#### [TEXTE À LIRE]

--*--

En tant qu’établissement public inscrit sur un territoire, la bibliothèque doit répondre à un certain nombre d’impératifs imposés par sa tutelle. La nature institutionnelle de la bibliothèque peut paraître en opposition avec des tiers-lieux cogérés par les personnes qui les fréquentent. L’organisation verticale des rapports entre la tutelle et les agents puis entre les agents et les usagers peut également représenter un handicap. Il semble difficile dans ces conditions de céder la place et une responsabilité aux usagers pour qu’ils deviennent co-animateur de la bibliothèque. Des expériences de co-constructions8 de services avec les usagers existent et tendent à démontrer la capacité des bibliothèques à s’adapter aux évolutions de la société et une meilleure prise en compte des besoins des usagers. Mais pour devenir un espace d’apprentissage collaboratif, la bibliothèque doit être en capacité de prendre du recul et de considérer l’usager comme un pair. En effet, les bibliothécaires doivent abandonner la position de prescripteur pour être des facilitateurs d’accès aux savoirs. De même, ils doivent accepter que l’usager soit détenteur d’un savoir qu’il faut valoriser. Pour apprendre aux autres et des autres, il est nécessaire d’accepter que le savoir se partage et que nous pouvons acquérir des connaissances grâce aux usagers. Cette question de posture intellectuelle est fondamentale dans la réussite d’un projet d’espace d’apprentissage collaboratif. Les collections ne sont plus la seule source d’acquisition et de maîtrise de savoirs-faire.

Au-delà de la question de la posture du professionnel des bibliothèques, il est important de mettre en place quelques règles visant à favoriser la circulation des idées et l’apprentissage en commun.

--*--

#### [LIGNES DE DONNÉES]
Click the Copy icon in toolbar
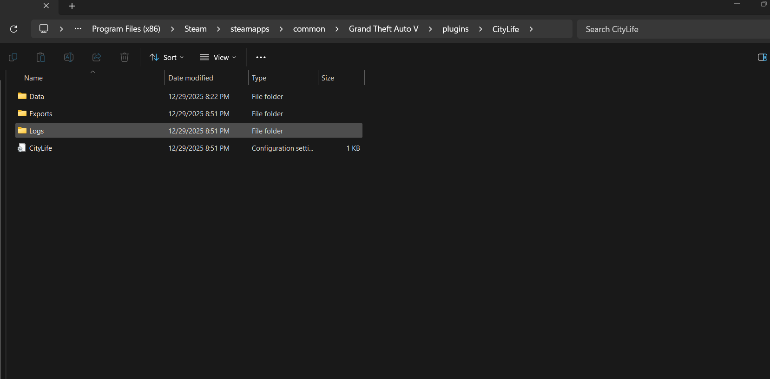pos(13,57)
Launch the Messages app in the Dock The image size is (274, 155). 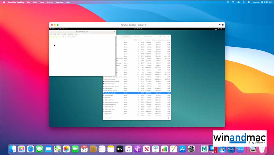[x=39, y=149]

--*--

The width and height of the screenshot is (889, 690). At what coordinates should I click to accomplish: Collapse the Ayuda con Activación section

--*--

#### [EXERCICES]
a) Répondez aux questions suivantes sur le texte consacré aux bibliothèques :
(i) Quelle position les bibliothécaires doivent-ils abandonner, et quel rôle doivent-ils endosser à la place ?
(ii) D'après le texte, qu'est-ce qui peut également représenter un handicap ?
(iii) Au-delà de la posture du professionnel, que convient-il de mettre en place ?
b) Rédigez la suite du texte consacré aux bibliothèques à partir de sa dernière phrase.

#### [RÉPONSES]
a)
(i) Ils doivent abandonner la position de prescripteur pour être des facilitateurs d'accès aux savoirs.
(ii) L'organisation verticale des rapports entre la tutelle et les agents, puis entre les agents et les usagers.
(iii) Quelques règles visant à favoriser la circulation des idées et l'apprentissage en commun.

b)
Un lieu ouvert

Tout d’abord la bibliothèque doit être un lieu ouvert et accessible à tous. La réussite des tiers-lieux repose sur leur capacité à inclure toute personne qui souhaite venir découvrir ce lieu. Cela peut paraître évident mais aucune barrière ne doit empêcher l’accès et l’utilisation des ressources disponibles. Rappelons que les labs se sont construits sur un modèle hérité du Web dans lequel chaque internaute à sa place. Le peer-to-peer prend sens quand une masse critique d’internautes rejoint un réseau. Cela démultiplie la possibilité de diffuser l’information. De même, aucun critère basé sur l’âge, le sexe, l’origine, la catégorie sociale ne peut être accepté. L’article 27 de la Déclaration universelle des droits de l’homme et de la femme9 précise que « toute personne a le droit de prendre part librement à la vie culturelle de la communauté, de jouir des arts et de participer au progrès scientifique et aux bienfaits qui en résultent. » L’accessibilité pour tous est d’ailleurs un des facteurs essentiels pour l’appropriation du lieu par les usagers. « Ce doit être des lieux égalitaires à l’abri des hiérarchies et des statuts sociaux »10.

Par ailleurs, si le lieu doit être ouvert à tous il doit également l’être en s d’horaire. Il ne faut pas que l’établissement soit accessible uniquement quand les individus travaillent. L’ouverture et l’accessibilité impliquent également de pouvoir accueillir et/ou héberger des associations comme par exemple les repair café11 qui favoriseront l’appropriation et le partage. Recourir au partenariat constitue à ce titre une stratégie efficace pour la bibliothèque en particulier si elle ne dispose pas en interne des ressources permettant la mise en place de ce genre de projet. Enfin, proposer un accès et une gestion partagée des espaces de la bibliothèque renforcent la dimension de commun que porte la bibliothèque dans la mesure où la bibliothèque en tant que ressource est gérée par une communauté.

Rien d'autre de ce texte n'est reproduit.